By Tobin Barnes
People send questions to the Internet portal, Yahoo! (The exclamation mark is part of their trademark, not necessarily my sentence.) The portal people then tell the curious and everyone else (perhaps the vast majority) how to find the answers using the Internet.
I, on the other hand, don't need to be told. I know the answers to Yahoolish questions like the following:
“Some of my friends have a fear of clowns. Why is this?”
Early on they got some bad advice, as in, “Some clown told me to invest in Enron.”
"Did Darwin coin the phrase, 'survival of the fittest'?"
No. That’s an urban legend.
Darwin, an astute observer of his environment, had seen the results of prior U.S. presidential elections and wasn’t yet ready to go that far. Later, it took an unbridled optimist to have the courage to start using that phrase.
“Who invented the remote control?”
My old man.
Whenever he wanted to see what was on one of the other two channels, he’d tell me to get up and change it.
“How do clowns do their tricks?”
Generally, in a humorous sort of way.
“I’ve heard there are only seven basic story plots. What are they?”
Well, actually, to simplify it even further, there’s only one basic story: boy meets girl.
From there, variations of tragedy, comedy, and irony arise—once in a while, satire. Sometimes, you get a happy ending, but it takes years to fill out that plot and most people lose interest well before then.
“What can you tell me about Rube Goldberg?”

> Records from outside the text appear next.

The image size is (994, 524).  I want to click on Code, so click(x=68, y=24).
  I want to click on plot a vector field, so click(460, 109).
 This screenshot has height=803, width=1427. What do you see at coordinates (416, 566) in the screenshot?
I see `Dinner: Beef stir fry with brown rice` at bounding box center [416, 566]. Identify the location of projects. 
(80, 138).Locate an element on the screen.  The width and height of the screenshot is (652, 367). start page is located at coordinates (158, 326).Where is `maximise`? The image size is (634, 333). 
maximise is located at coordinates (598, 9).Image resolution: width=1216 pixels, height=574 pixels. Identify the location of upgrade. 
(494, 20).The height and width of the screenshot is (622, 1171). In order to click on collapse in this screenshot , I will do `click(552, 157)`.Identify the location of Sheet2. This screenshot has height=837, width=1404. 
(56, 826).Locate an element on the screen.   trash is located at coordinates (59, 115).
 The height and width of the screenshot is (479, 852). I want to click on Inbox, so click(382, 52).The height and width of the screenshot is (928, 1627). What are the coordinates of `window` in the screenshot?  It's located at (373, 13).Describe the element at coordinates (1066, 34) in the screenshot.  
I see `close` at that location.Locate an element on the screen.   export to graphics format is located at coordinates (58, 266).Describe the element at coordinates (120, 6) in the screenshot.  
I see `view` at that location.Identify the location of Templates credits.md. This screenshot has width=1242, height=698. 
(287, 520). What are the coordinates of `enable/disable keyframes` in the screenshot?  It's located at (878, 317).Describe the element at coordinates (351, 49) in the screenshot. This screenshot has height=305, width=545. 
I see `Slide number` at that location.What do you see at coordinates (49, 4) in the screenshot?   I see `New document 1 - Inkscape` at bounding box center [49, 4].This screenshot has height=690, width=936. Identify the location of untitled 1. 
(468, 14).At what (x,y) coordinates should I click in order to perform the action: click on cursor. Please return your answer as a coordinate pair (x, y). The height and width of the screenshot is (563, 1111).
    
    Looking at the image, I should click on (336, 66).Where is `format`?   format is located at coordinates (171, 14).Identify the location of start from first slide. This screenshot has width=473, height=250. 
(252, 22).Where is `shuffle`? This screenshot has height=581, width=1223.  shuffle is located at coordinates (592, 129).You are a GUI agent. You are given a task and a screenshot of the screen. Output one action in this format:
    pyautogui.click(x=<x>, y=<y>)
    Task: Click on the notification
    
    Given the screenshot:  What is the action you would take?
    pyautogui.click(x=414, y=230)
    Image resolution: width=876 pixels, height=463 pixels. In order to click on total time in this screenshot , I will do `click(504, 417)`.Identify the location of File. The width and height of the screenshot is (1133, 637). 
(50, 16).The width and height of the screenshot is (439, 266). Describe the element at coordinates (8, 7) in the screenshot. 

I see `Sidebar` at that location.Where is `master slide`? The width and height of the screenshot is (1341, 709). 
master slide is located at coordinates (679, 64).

He was a cartoonist who designed absurdly complex contraptions that would go through ridiculous contortions to accomplish simple, everyday tasks any child could manage—much the way many employees are forced to function in their work places.
“Who invented Sudoku?”
A fiend.
What does it mean when a product is ‘organic’?”
It’s going to cost you more.
But...
It’s a small price to pay for better health, which, when you think out it, is priceless. (Boy, that’s heavy, as we used to say back about the time Earth Day popped up.)
“Are dogs’ mouths really cleaner than humans’?”
No doubt. Obscenity-wise.
“How many people are running for president in 2008?”
A virtual manna from heaven, especially if there is a grain or two among the chaff.
The number of candidates is quite amazing, considering what we put them through.
If only this enormously expensive dog-and-pony show actually worked. The evidence lately has not substantiated the process, which becomes more convoluted each go around.
“What exactly is tapioca?”
Fish eyes.
Or anyway, that’s what some kid told me when I was little.